The new battery selector panel controls power to the House and Engine busses. The panel is mounted at the forward end of the port settee. The house switch selects between the house 1 and house 2 batteries. The engine switch selects either the engine battery or the house bus. This arrangement allows any (or all) of the batteries to be used for engine starting in an emergency. It also minimizes the chance of inadvertantly draining the engine battery.
There are 4 breakers on the panel, of which 3 are currently in use. The breaker to the left has a special cover plate to prevent it from being accidentally turned off. It controls power for the automatic bilge pump circuit and also feeds the memory power to the FM radio. It is powered through a pair of diodes connected directly to the 2 house batteries, bypassing the battery selector switches.
The next breaker, unlabeled in the picture, sends power to the audio amplifier (that our son supplied) so that he could play his 'music' at an appropriate level (for him - and for the rest of the anchorage if he forgets to turn it down.)
The other breaker in use is a 30 amp unit to power the macerator pump on the holding tank. It receives its power from the house bus. There is also a key switch on the macerator pump circuit that is located near the pump under the aft end of the port V berth.
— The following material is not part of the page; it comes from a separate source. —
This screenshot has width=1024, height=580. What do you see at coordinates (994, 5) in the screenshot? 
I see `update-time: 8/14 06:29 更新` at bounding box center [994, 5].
To actually pump overboard, the thru-hull must be opened and then both the breaker and the key switch turned on.
I planned to add an AC breaker and a GFCI protected outlet in the blank area to the right for dock side power. At present, the AC shorepower is connected directly to the battery charger and relies on the dock side current protection. This hasn't happened in the 20 odd years we've been sailing since we are rarely on a dock. Other than a small inverter, we do not presently have any AC outlets on board.
The panel is made from 1/8" aluminum cut from an old speed limit sign that had been defaced and consigned to the local dump (aka 'swap shop'). We spray painted it to match the interior. The labeling was printed on transparent self-adhesive label stock on a good laser printer and then cut out and pasted to the panel.